RNA was isolated from individual samples using the Qiagen plant RNeasy kit. DNAse treatment was performed according to manufacturer recommendations (Qiagen, Hilden, Germany). RNA was quantified using an Infinite 200 PRO NanoQuant (Tecan, Mannedorf, Switzerland), and quality was verified by Bioanalyzer (Texas A&M AgriLife Genomics & Bioinformatics Service, College Station, TX).

RNA sequencing

A total of 24 RNA samples were submitted to the AgriLife Genomics & Bioinformatics Service. After RNA quality evaluation, three independent RNA samples (biological replicates) were pooled. Poly(A) RNA enrichment, library construction, and RNA sequencing from each pool were performed at the AgriLife Genomics & Bioinformatics Service.

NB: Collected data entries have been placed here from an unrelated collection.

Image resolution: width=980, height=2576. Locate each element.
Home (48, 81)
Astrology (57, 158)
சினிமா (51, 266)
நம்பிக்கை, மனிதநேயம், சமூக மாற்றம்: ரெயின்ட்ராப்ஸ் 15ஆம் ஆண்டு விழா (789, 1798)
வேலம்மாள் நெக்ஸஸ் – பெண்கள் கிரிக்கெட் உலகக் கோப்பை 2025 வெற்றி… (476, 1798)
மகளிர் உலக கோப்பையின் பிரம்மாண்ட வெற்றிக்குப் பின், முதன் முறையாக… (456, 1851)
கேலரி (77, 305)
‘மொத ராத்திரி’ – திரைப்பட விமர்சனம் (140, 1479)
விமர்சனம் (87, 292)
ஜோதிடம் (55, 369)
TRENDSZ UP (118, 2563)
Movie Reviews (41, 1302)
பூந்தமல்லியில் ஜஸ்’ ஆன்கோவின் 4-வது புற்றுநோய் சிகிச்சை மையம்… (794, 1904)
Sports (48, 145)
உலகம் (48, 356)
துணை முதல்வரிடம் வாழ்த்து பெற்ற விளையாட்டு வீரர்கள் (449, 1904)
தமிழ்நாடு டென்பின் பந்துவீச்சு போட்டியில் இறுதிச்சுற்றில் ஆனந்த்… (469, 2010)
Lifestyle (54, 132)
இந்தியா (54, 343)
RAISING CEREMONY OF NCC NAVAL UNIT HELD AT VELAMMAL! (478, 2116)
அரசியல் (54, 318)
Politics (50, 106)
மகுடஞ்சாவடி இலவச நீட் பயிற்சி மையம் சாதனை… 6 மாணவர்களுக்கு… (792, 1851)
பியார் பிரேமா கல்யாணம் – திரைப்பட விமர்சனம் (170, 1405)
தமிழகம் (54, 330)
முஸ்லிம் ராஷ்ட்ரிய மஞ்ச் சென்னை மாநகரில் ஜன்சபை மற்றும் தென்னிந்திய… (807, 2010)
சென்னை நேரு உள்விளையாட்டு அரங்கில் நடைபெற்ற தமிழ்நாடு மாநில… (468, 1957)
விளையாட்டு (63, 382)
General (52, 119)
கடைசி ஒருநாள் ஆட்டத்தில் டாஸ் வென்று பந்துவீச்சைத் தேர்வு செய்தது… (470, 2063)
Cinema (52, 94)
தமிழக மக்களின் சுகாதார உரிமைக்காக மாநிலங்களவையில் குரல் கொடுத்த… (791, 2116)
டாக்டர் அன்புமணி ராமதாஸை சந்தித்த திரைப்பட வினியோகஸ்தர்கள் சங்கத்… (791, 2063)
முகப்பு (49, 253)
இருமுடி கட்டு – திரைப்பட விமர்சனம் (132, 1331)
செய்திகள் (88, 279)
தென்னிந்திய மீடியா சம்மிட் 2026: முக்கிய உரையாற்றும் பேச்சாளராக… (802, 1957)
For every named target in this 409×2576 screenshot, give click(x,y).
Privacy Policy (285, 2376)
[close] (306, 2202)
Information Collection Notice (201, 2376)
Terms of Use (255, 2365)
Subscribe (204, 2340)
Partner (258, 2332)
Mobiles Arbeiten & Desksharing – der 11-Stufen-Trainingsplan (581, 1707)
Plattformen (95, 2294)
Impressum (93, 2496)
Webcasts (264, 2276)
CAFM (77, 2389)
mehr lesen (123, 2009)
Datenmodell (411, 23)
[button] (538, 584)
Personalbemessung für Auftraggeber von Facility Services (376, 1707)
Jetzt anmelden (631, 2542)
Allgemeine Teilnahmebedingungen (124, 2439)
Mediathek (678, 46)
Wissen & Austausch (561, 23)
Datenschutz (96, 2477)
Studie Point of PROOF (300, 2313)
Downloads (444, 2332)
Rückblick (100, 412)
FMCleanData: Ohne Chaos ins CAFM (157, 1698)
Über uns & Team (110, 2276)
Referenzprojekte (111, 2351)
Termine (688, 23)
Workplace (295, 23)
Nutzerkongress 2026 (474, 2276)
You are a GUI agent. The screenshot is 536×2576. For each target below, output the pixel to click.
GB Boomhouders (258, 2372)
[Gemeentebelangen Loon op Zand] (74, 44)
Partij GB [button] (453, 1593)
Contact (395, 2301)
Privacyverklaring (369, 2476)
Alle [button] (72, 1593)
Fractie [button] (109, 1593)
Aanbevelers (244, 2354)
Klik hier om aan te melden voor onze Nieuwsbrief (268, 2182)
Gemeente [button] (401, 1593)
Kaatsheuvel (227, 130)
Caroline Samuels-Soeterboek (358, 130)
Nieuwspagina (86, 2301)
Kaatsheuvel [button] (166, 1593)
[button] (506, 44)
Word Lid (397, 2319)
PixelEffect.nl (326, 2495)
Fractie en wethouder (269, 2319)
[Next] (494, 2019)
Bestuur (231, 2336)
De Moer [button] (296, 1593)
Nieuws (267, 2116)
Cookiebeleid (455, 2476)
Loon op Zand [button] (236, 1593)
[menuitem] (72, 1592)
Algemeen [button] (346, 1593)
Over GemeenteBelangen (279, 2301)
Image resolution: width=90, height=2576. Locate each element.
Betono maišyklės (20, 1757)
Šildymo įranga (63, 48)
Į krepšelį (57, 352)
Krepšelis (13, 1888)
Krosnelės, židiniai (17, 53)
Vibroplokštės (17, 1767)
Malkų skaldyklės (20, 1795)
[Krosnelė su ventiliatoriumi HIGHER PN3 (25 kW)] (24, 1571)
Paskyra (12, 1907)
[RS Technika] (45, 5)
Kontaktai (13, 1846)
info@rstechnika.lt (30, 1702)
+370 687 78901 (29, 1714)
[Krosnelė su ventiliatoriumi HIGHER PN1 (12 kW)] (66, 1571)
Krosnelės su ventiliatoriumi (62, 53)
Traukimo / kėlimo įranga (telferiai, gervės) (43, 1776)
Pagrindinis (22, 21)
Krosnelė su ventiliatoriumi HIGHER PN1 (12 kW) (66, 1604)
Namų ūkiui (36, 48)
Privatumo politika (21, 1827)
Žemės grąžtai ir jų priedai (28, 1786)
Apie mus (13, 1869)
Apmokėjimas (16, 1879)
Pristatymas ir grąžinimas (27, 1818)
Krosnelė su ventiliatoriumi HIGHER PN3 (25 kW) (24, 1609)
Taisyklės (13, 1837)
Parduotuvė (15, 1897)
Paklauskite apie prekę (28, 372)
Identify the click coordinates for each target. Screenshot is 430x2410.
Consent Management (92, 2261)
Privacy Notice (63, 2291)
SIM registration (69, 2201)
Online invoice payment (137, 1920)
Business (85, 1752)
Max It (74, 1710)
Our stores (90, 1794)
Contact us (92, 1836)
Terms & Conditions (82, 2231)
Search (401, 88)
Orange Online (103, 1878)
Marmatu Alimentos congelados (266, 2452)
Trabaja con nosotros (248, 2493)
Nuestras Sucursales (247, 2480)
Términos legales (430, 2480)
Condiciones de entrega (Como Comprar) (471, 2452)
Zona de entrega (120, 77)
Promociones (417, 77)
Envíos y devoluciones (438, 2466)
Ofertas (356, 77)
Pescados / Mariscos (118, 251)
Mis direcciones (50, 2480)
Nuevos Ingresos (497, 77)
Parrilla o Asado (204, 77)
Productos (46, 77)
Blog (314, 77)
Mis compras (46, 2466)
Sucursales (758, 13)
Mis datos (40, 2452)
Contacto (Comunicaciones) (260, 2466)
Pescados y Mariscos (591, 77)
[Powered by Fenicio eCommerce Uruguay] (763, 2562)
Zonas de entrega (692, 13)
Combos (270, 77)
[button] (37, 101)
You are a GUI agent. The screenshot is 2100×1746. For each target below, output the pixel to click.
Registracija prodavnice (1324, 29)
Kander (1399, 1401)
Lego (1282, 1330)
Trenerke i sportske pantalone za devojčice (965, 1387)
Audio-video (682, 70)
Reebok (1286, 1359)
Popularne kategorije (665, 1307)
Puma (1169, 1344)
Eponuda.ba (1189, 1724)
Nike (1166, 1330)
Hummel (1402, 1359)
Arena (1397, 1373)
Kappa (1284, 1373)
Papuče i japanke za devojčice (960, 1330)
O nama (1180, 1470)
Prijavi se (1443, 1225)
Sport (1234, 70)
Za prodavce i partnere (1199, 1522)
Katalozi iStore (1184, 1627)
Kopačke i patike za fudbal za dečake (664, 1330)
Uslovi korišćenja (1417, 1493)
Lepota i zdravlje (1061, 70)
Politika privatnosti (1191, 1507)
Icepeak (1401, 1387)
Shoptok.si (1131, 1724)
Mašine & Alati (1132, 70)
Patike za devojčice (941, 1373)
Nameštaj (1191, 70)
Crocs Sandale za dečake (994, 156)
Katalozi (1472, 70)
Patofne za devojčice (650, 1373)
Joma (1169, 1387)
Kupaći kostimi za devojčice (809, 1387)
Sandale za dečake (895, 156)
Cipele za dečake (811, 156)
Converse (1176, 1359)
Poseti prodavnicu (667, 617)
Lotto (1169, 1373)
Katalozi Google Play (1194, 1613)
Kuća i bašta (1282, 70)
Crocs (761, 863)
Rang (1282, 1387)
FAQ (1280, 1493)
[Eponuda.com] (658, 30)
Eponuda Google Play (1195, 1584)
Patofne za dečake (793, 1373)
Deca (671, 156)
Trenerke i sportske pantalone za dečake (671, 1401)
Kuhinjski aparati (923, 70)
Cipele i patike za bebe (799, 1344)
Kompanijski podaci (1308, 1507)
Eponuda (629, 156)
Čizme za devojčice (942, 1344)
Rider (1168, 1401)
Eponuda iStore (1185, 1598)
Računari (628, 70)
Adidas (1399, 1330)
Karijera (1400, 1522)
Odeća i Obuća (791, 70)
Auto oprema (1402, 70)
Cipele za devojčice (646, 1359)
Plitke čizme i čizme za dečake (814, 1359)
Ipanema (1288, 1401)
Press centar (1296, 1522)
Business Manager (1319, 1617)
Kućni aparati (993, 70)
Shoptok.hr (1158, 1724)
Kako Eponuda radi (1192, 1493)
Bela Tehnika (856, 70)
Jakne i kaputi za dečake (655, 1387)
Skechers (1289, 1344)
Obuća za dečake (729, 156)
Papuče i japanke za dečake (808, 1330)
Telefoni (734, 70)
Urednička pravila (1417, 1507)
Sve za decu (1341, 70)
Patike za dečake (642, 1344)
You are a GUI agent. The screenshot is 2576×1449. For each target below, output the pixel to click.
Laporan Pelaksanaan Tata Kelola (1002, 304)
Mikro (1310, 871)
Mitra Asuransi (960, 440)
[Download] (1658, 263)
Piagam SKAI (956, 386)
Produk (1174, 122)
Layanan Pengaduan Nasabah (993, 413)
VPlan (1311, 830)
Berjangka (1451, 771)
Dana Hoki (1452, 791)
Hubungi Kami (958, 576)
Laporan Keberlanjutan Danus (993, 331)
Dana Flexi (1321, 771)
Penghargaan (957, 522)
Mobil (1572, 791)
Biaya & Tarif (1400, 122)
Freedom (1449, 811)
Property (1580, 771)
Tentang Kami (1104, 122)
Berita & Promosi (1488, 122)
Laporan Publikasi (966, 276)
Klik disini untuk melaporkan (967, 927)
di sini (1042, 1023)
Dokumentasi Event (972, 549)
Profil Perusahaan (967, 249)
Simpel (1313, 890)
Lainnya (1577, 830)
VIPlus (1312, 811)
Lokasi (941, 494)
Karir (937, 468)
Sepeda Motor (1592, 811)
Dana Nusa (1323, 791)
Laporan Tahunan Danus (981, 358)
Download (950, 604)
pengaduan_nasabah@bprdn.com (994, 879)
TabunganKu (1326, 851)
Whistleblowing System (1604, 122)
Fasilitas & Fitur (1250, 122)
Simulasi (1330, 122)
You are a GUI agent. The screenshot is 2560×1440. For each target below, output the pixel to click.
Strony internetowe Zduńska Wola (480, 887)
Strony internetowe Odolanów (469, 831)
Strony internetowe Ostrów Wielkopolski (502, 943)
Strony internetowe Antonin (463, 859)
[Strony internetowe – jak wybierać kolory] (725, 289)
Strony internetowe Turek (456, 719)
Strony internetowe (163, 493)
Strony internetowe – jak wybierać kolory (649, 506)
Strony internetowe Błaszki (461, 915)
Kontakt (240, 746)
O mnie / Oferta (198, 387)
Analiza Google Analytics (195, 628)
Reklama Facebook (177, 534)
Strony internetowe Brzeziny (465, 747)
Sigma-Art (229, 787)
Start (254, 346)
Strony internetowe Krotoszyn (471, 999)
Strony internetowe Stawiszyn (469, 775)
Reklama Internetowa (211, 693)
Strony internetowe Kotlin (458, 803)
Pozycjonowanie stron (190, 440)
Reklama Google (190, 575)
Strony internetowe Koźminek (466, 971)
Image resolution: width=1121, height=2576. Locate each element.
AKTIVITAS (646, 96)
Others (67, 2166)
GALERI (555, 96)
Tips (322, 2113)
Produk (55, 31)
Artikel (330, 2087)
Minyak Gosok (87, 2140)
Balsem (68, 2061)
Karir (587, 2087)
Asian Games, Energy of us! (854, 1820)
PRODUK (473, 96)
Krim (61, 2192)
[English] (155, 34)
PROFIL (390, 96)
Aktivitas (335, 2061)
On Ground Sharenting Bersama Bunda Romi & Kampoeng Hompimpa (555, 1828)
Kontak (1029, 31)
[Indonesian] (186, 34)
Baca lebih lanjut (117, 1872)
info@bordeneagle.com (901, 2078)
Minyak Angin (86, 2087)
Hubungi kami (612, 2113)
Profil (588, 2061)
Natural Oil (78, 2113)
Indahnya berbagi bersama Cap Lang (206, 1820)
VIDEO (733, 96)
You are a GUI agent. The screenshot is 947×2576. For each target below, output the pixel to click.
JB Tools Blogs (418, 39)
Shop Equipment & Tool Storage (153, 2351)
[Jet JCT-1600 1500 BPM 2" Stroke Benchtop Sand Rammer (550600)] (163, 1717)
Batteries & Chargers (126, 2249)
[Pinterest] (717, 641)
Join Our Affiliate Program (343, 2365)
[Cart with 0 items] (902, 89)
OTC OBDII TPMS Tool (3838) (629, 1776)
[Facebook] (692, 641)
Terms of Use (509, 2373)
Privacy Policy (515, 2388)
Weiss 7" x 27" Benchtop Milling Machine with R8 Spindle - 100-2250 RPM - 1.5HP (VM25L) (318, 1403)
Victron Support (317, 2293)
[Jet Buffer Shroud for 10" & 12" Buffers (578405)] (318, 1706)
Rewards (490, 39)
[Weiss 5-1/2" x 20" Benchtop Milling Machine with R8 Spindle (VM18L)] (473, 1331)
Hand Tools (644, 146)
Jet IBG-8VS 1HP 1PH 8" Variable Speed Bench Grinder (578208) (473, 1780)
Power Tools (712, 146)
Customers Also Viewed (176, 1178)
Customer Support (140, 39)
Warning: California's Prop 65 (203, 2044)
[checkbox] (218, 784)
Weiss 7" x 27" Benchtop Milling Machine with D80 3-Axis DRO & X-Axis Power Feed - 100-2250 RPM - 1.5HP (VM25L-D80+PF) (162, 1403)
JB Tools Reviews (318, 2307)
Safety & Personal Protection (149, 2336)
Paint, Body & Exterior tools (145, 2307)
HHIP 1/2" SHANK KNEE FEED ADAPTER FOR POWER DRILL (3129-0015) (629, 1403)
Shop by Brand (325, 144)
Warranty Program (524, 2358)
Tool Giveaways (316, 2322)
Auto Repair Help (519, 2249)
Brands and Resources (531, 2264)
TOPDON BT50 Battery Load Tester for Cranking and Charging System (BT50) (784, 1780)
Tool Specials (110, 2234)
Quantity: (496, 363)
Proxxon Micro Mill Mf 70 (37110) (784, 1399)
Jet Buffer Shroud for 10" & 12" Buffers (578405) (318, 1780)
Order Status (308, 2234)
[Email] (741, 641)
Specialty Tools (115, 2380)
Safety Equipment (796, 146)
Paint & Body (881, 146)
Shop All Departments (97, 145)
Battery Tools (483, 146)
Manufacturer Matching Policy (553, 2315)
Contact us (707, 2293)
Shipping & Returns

One library was made for each potato cultivar (RN and TXNS278) at each time point (T1 and T2) and from each tissue (leaf and root). Therefore, a total of eight libraries were made using the TruSeq Kit (Illumina, San Diego, CA). The sequencing was performed using 100 single-end reads on one lane of the Illumina Hiseq-2000 platform.

The libraries were made publicly available through NCBI and can be found at the following address https://www.ncbi.nlm.nih.gov/geo/query/acc.cgi?&acc=GSE87857. A summary of the sequencing results is described in Table 1.

Table 1 Overview of data files

Mapping of RN and TXNS278 transcriptomes to the potato genome

Leaf and root samples were collected from a commercial field near Springlake, TX in 2013. Two time points were tested, based on plant development: T1 (full flowering) and T2 (senescing plants).

Over 176 million reads that passed the quality filters were obtained (Additional file 1: Table S1), with an average of 22 million reads per library. The reads were mapped to the S. tuberosum double haploid DMI3.4 genome ensembl19 using Tophat2 in CyVerse (iPlantcollaborative.org). Only 33% of the reads from the library RN-LeafT2 mapped to the potato genome (Table 1 data file 8). After exclusion of this library, a minimum of 66.3% of reads mapped to the potato genome, from which 55 to 68% were uniquely aligned reads (Additional file 1: Table S1). The samples used for the data file 8 were infected with potato virus and only 33% of the reads matched the potato genome. Consequently these data should be excluded from further analyses. Interestingly, a higher percentage of unique mapped reads were obtained from the root libraries (62–67%). This difference might be related to higher rRNA levels in leaves than in roots in spite of the mRNA enrichment.

Limitation

The libraries were sequenced on pooled samples from three biological replicates; this reduced the cost of sequencing multiple samples, but limited the statistical power of the analysis. Nevertheless, several studies have been published using pooled samples, and different software has been designed to analyze pooled samples. This sequencing provides valuable RNAseq data of Russet Norkotah genes for future sequencing of cultivated potato species and annotation of genes and transcripts.